Swap the clamp. At least then you'll know that some schmuck isn't going to hang it without the safety since it was 'swiped'. Then again, I guess I'm one of the ones who thinks everyone should have a surplus of safeties so the event need not occur in the first place .


----------



## chris325 (Feb 1, 2010)

Swapping the clamp seems like it would be a big hassle compared to just having enough safeties available to have one on every hung fixture, and a bunch of extras. Permanent ones seem simply inconvienent.


----------



## Les (Feb 1, 2010)

chris325 said:


> Swapping the clamp seems like it would be a big hassle compared to just having enough safeties available to have one on every hung fixture, and a bunch of extras. Permanent ones seem simply inconvienent.



A bigger hassle is finding that half of your instruments in storage are sans safety cable. That's why my vote is also surplus. 

All in all, this is a pretty moot point. One should always make sure they are fully prepared, with all the materials necessary to hang a light prior to even removing it from the storage room. 

I agree that these clamps would be a hassle if you have a half-and-half inventory, but if these clamps make up 100% of your inventory, I don't see a problem.


----------



## masterelectrician2112 (Feb 2, 2010)

I have been meaning to ask the director (who is also the TD and Theatre teacher) to get some more.


----------



## bull (Feb 2, 2010)

We don't have the money for more, so I usually end up making them. Which isn't usually a problem, but we're out of clips, so now I can't. I had to hang a ton of pars in our black box, so guess what, I now have 6 S4 JR ERSs that are safety cable-less...


----------



## Les (Feb 2, 2010)

bull said:


> We don't have the money for more, so I usually end up making them. Which isn't usually a problem, but we're out of clips, so now I can't. I had to hang a ton of pars in our black box, so guess what, I now have 6 S4 JR ERSs that are safety cable-less...
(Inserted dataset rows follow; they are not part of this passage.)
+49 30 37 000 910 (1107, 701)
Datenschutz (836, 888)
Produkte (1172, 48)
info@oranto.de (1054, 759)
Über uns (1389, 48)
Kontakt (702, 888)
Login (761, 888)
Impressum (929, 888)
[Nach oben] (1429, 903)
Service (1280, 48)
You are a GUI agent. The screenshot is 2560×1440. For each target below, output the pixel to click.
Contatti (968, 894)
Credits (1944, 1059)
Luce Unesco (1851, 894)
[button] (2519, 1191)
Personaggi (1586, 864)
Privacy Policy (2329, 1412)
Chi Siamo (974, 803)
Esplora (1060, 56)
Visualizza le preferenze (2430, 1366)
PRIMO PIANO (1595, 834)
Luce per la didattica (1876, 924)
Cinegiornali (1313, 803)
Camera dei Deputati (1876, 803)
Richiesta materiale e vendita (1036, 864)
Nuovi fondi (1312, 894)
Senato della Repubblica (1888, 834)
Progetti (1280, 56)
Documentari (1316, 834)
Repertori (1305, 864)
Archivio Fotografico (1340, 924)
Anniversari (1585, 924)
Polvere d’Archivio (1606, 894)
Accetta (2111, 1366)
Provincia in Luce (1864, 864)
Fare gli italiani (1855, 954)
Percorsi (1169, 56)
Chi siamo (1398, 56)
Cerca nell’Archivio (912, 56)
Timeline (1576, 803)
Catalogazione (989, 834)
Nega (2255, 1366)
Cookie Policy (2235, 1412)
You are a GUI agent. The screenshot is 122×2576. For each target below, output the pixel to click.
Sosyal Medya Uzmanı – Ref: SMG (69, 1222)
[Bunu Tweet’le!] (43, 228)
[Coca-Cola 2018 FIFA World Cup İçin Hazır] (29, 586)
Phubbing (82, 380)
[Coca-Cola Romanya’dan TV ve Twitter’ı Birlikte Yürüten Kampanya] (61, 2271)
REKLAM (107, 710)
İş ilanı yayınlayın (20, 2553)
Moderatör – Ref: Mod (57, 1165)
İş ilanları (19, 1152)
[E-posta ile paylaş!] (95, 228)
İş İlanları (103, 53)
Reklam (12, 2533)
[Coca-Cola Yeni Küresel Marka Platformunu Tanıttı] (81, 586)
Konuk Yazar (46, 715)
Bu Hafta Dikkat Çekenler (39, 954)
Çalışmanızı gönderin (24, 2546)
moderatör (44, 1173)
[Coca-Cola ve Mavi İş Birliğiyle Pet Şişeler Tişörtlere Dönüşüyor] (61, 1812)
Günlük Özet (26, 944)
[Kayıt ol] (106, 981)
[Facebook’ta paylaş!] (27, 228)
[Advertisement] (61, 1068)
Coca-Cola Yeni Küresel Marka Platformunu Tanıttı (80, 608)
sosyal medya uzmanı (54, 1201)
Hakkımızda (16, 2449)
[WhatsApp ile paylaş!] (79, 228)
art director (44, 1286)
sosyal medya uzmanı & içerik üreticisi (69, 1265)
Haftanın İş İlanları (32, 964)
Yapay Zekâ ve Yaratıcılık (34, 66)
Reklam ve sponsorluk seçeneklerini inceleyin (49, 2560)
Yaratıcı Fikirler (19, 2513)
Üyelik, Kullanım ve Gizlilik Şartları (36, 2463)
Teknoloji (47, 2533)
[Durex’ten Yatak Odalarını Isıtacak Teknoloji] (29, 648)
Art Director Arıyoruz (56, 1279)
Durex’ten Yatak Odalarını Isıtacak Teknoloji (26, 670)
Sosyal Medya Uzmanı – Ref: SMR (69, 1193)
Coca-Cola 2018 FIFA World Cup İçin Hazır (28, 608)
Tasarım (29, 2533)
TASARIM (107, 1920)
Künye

Safety cables are only a couple of dollars a piece. It costs more to make them than it does to buy them premade. I promise the department can scrape together the money to buy at least a handful of safeties. For less than 20 bucks, those 6 Source Fours would have safety cables. 

Making them yourself isn't a bad alternative if doing a large lot and perhaps they need to be a certain length, but take in to consideration that the guidelines and materials used to make a proper safety cable are extremely tight.


----------



## bull (Feb 2, 2010)

Yea, I mean I use the same aircraft cable used in standard pre-made safety cables, just make them myself, I have to use what we have, the department won't spend any money on anything for me right now, they say "use everything that we have, and if it doesn't work fix it" well I'm sorry, if it's broken, I need to replace the broken part, I apologize for not knowing how to make lenses for spotlights... hahaha.


----------



## Les (Feb 2, 2010)

I understand where you're coming from, believe me on that!

Hopefully you are using copper Nicopress Sleeves and not aluminum (you saw what happened to your Little Clamp  )
Also, what type of snap/clip do you use? Search the forums for home made safety cables, there's been a lot of good discussion on the subject over the years including tons of tips, tricks and necessary evils to making them yourself.


----------



## bull (Feb 6, 2010)

Seeing as I use the came cable for my rigging and safety cables, and occasionally use my safety cables in rigging, I use cosby bolts so that I can adjust the size of the cable easily.


----------



## Chris15 (Feb 7, 2010)

bull said:


> I use cosby bolts so that I can adjust the size of the cable easily.



Which, from my recollections of the discussions over the years, are not rated for the shock loading a safety cable is intended to sustain...


----------